HCCDB: A Database of Hepatocellular Carcinoma Expression Atlas

Qiuyu Lian 1,#,a, Shicheng Wang 1,#,b, Guchao Zhang 1,c, Dongfang Wang 1,d, Guijuan Luo 2,e, Jing Tang 2,f, Lei Chen 2,⁎,g, Jin Gu 1,⁎,h
PMCID: PMC6205074  PMID: 30266410

Abstract

Hepatocellular carcinoma (HCC) is highly heterogeneous in nature and has been one of the most common cancer types worldwide. To ensure repeatability of identified gene expression patterns and comprehensively annotate the transcriptomes of HCC, we carefully curated 15 public HCC expression datasets that cover around 4000 clinical samples and developed the database HCCDB to serve as a one-stop online resource for exploring HCC gene expression with user-friendly interfaces. The global differential gene expression landscape of HCC was established by analyzing the consistently differentially expressed genes across multiple datasets. Moreover, a 4D metric was proposed to fully characterize the expression pattern of each gene by integrating data from The Cancer Genome Atlas (TCGA) and Genotype-Tissue Expression (GTEx). To facilitate a comprehensive understanding of gene expression patterns in HCC, HCCDB also provides links to third-party databases on drug, proteomics, and literatures, and graphically displays the results from computational analyses, including differential expression analysis, tissue-specific and tumor-specific expression analysis, survival analysis, and co-expression analysis. HCCDB is freely accessible at http://lifeome.net/database/hccdb.

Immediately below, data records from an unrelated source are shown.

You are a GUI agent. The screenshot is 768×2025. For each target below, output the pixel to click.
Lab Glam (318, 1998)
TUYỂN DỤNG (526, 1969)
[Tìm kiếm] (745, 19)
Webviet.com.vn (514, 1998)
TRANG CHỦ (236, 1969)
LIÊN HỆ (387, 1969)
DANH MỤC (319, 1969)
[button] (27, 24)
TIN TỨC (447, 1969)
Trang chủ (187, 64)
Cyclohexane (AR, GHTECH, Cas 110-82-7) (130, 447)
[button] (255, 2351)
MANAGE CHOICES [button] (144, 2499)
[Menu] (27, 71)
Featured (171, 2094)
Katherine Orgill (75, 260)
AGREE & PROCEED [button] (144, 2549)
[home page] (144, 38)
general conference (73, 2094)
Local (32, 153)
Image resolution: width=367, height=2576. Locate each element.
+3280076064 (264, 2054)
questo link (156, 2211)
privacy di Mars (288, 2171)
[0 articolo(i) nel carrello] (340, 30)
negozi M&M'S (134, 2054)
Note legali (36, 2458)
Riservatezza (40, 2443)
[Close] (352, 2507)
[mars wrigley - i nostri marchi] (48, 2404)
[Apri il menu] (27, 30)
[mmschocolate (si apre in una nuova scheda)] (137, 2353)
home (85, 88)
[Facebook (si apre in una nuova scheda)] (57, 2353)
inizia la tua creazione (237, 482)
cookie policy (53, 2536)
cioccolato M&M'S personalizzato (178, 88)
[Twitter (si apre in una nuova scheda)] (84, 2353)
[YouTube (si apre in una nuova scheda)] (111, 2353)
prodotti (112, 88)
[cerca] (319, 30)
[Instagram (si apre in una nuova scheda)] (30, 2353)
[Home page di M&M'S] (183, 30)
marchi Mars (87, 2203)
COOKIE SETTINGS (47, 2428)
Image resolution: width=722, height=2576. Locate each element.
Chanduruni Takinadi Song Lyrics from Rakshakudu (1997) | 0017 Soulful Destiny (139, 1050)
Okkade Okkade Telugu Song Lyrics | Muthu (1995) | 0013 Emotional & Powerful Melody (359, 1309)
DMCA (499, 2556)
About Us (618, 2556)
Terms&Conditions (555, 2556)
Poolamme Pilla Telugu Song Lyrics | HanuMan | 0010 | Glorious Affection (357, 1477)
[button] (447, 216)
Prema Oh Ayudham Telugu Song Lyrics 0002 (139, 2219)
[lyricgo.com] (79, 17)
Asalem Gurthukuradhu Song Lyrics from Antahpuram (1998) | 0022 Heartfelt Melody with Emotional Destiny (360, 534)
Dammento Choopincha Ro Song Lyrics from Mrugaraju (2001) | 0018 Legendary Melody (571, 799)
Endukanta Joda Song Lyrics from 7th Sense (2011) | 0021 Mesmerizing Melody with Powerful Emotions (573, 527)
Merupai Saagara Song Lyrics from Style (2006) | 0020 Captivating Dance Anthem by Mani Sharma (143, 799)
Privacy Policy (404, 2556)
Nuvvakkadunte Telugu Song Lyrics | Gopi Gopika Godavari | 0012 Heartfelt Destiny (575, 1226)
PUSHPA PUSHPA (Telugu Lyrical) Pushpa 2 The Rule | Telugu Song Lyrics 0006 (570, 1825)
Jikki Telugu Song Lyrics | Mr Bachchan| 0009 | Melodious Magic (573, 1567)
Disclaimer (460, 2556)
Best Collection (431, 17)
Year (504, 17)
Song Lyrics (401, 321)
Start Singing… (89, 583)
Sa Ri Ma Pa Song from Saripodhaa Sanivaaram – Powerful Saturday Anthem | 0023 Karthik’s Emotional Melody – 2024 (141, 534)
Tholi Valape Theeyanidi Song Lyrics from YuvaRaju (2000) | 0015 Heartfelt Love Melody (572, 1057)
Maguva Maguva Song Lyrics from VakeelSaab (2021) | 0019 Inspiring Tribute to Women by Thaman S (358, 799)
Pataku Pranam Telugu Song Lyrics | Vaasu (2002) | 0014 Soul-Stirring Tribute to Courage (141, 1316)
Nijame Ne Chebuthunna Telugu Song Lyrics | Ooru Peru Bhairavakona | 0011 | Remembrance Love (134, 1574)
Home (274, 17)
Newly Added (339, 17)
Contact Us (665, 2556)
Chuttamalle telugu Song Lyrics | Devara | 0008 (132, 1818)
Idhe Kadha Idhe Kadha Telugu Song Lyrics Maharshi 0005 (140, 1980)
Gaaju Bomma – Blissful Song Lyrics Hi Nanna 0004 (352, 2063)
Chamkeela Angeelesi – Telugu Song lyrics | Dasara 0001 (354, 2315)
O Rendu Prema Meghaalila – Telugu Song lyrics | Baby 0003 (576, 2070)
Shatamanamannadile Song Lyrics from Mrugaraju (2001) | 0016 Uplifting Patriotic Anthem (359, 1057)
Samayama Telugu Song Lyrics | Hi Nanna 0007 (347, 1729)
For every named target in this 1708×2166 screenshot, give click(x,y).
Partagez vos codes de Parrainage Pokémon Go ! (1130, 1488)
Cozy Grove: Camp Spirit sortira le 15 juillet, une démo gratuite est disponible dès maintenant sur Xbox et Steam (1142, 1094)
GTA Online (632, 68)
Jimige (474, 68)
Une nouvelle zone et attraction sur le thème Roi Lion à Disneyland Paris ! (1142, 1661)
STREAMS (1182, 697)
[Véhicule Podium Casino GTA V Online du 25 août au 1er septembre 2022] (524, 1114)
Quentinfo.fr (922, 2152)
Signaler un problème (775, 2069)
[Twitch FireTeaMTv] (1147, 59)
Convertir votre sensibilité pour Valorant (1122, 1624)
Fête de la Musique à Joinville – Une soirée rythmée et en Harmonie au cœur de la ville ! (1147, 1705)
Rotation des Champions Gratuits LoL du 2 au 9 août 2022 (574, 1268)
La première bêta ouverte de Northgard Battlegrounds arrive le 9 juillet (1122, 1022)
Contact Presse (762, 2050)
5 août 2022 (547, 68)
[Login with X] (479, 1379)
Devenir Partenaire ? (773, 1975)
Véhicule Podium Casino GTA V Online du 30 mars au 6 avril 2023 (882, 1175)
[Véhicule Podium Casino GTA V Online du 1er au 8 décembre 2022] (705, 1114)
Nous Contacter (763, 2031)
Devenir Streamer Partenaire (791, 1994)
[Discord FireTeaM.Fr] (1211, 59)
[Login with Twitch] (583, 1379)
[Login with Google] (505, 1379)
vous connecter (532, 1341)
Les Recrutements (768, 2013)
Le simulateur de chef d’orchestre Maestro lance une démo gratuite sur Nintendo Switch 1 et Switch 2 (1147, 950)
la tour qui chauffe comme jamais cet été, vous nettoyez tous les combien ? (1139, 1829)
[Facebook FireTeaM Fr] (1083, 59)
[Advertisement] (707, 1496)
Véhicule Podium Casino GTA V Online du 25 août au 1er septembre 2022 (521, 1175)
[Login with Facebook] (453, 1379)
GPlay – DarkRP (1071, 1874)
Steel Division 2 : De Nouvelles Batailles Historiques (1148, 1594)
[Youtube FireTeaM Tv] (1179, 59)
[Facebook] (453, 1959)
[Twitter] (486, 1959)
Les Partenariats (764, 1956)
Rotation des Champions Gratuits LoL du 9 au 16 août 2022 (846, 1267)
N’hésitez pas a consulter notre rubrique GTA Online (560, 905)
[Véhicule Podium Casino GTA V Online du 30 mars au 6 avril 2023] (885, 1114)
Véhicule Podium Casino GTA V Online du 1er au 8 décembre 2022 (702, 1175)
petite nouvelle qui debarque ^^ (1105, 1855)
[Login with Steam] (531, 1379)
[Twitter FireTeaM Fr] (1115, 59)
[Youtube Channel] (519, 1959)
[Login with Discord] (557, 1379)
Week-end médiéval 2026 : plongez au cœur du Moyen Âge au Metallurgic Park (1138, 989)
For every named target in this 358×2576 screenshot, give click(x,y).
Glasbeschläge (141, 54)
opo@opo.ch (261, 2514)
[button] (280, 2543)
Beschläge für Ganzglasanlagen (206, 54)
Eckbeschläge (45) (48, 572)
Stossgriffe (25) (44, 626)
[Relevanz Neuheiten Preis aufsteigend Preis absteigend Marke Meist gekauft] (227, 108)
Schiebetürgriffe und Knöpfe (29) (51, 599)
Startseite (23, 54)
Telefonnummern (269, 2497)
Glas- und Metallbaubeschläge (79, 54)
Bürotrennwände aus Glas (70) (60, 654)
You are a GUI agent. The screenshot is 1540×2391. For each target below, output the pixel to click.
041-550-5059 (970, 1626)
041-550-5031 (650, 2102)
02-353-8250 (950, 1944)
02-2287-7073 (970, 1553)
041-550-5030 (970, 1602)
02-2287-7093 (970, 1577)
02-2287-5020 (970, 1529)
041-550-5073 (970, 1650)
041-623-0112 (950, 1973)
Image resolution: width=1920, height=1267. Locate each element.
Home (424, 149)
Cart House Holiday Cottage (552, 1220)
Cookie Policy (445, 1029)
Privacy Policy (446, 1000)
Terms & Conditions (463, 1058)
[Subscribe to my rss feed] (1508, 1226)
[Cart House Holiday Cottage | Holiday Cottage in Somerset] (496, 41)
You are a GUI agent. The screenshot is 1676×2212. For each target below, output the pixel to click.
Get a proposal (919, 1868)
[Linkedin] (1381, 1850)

Keywords: Hepatocellular carcinoma, Database, Transcriptome, Integrative analysis, Meta-analysis

Introduction

Hepatocellular carcinoma (HCC) is one of the most common and lethal cancer types. With the development of high-throughput technologies, various types of molecular data have been used to delineate the alterations in HCC at multiple levels [1], [2], [3]. Good curation of these molecular data can lay the foundation for scientific research and drive translation in clinical applications. Until now, some efforts have been made in the data curation about HCC, such as OncoDB.HCC [4] and Liverome [5]. OncoDB.HCC was established as a resource of HCC genomes, to visualize somatic aberrations at levels varying from DNA, RNA to protein, with main focus on HCC tumorigenesis. Liverome was set up to curate liver cancer-related gene signatures and provide interface for gene search and signature comparison.

In the past decades, transcriptomic data have been accumulated vastly and applied widely in molecular classification [6], [7] and biomarker identification [8], [9]. As HCC is a highly heterogeneous disease [10], [11], [12], inference of expression signatures from single gene expression dataset usually faces challenges of low repeatability and high false positive rates. To improve the confidence of high-throughput experiments, gene expression patterns should be carefully assessed in multiple datasets derived from independent studies [6], [7], [13]. However, there is no large-scale collection of HCC transcriptomics data, let alone detailed annotation and intuitive display.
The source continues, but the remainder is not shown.